▶ _Exercise description_
Please repeat nothing except the lines from the one containing "Open Grok explain icon beside bookmark" through the end of the records, exactly and without pictures.

Pixel coordinate grounding data
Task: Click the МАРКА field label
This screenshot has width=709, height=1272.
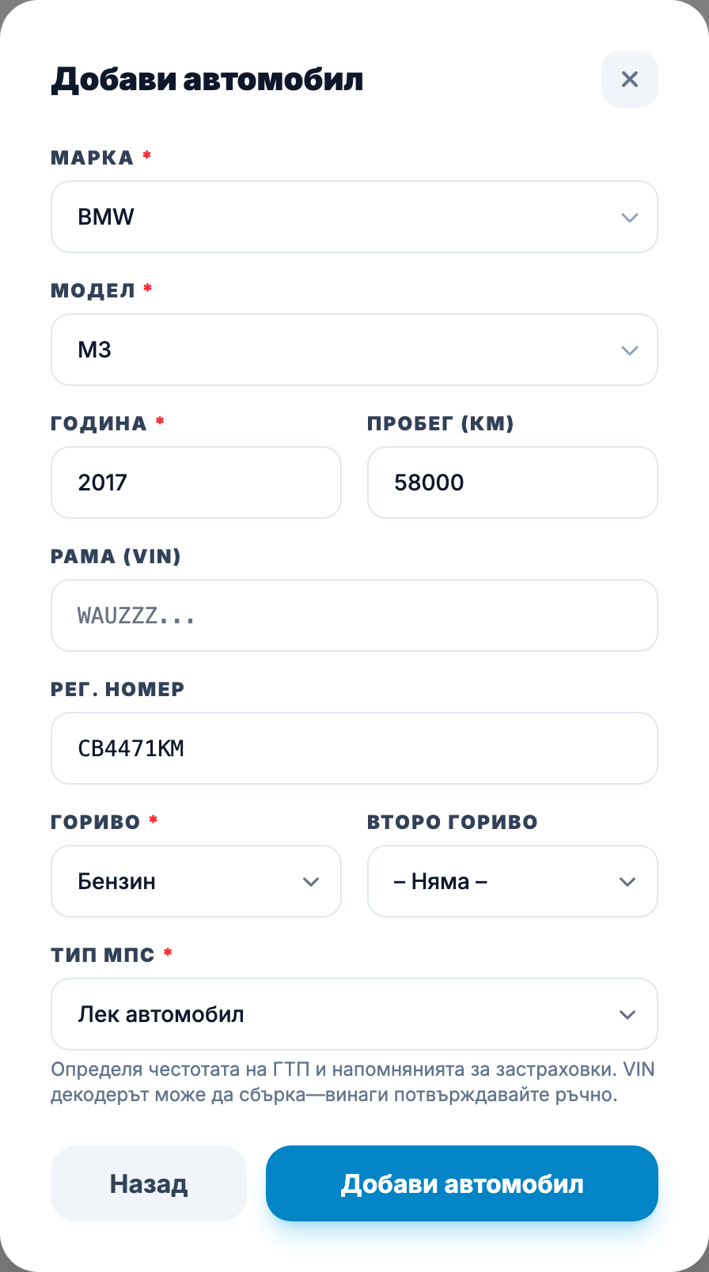Action: (x=92, y=157)
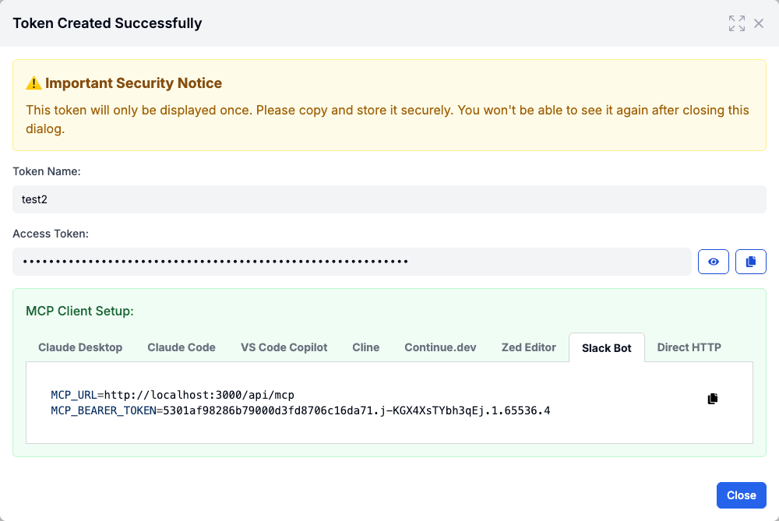Image resolution: width=779 pixels, height=521 pixels.
Task: Reveal the hidden access token
Action: click(714, 262)
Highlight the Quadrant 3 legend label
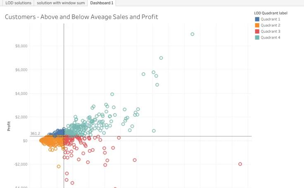 [x=270, y=31]
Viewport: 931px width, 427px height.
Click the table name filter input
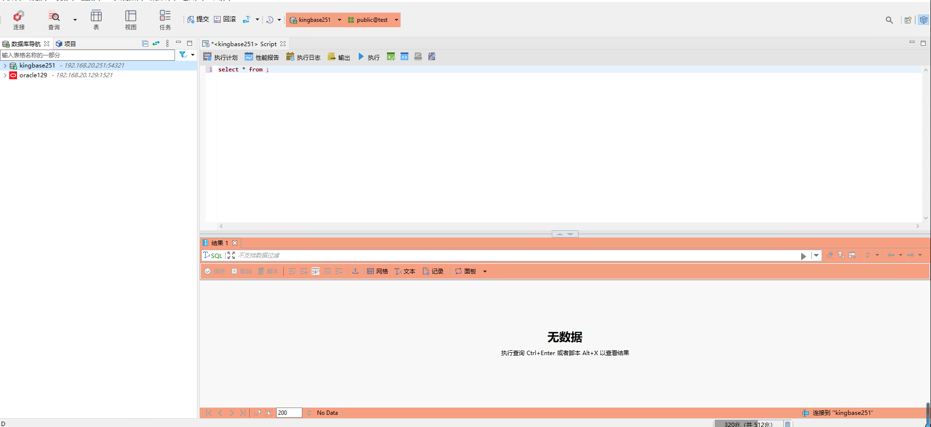pyautogui.click(x=88, y=55)
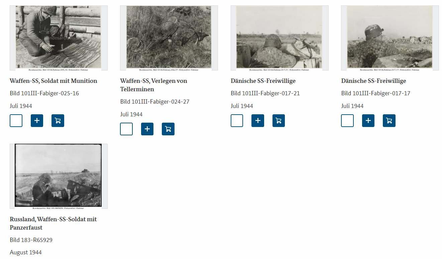The width and height of the screenshot is (442, 259).
Task: Add Tellerminen image to shopping cart
Action: (168, 129)
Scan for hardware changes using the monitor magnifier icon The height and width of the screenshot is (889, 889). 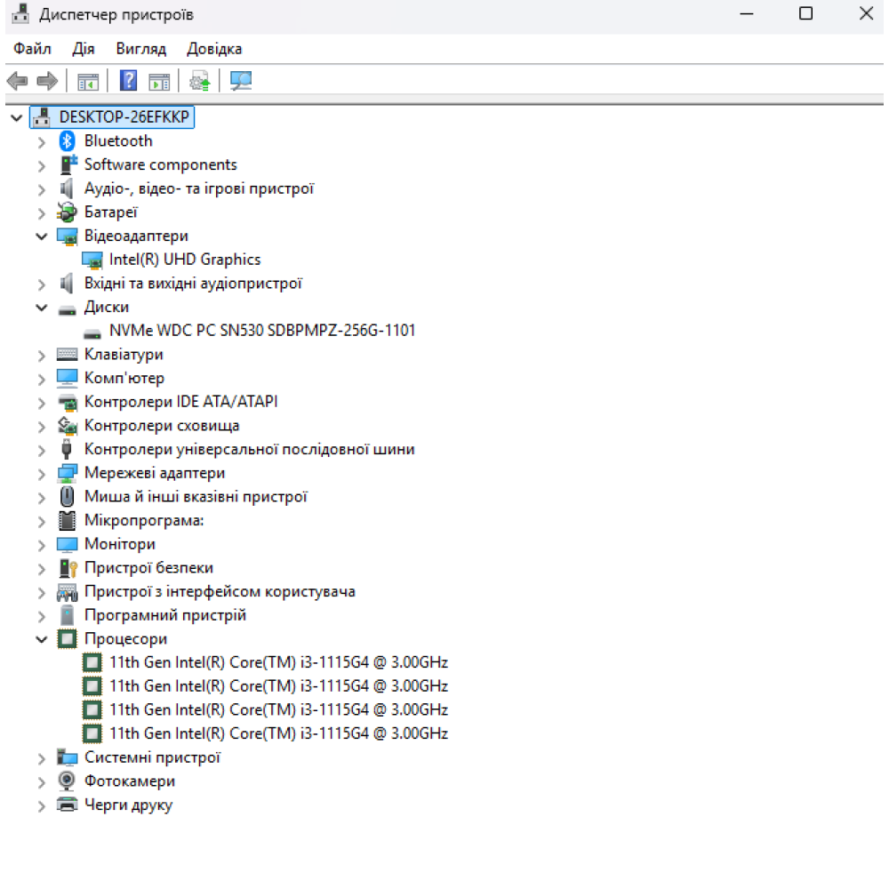(x=240, y=82)
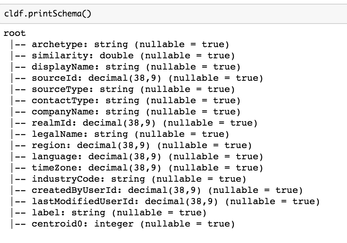347x243 pixels.
Task: Click the sourceId decimal field line
Action: coord(147,78)
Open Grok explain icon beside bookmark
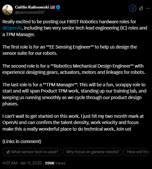152x169 pixels. (141, 8)
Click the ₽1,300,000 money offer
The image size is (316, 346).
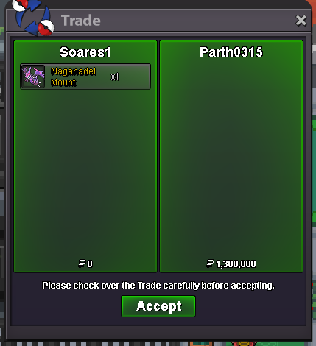tap(231, 264)
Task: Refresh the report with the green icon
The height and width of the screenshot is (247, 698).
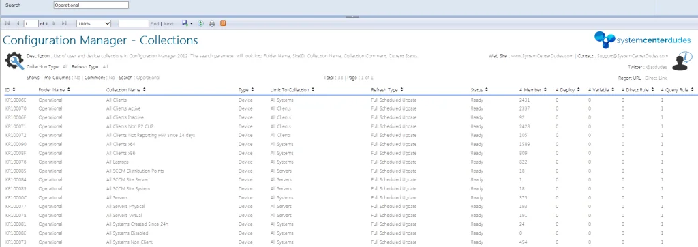Action: pos(201,23)
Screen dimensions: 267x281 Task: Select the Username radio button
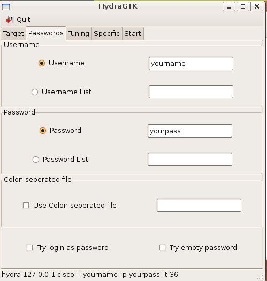(x=42, y=63)
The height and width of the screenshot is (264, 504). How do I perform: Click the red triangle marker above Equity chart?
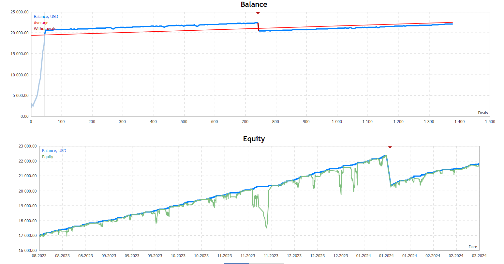pyautogui.click(x=390, y=147)
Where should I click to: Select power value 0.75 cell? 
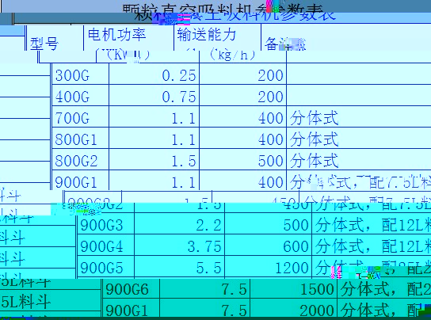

▶ _Result below_
Open Grok explain icon beside bookmark
152x169 pixels. (141, 8)
Click the ₽1,300,000 money offer
The image size is (316, 346).
tap(231, 264)
Task: Refresh the report with the green icon
The height and width of the screenshot is (247, 698).
Action: pos(201,23)
Screen dimensions: 267x281 Task: Select the Username radio button
(x=42, y=63)
The height and width of the screenshot is (264, 504). How do I perform: Click the red triangle marker above Equity chart?
pyautogui.click(x=390, y=147)
Where should I click to: Select power value 0.75 cell? 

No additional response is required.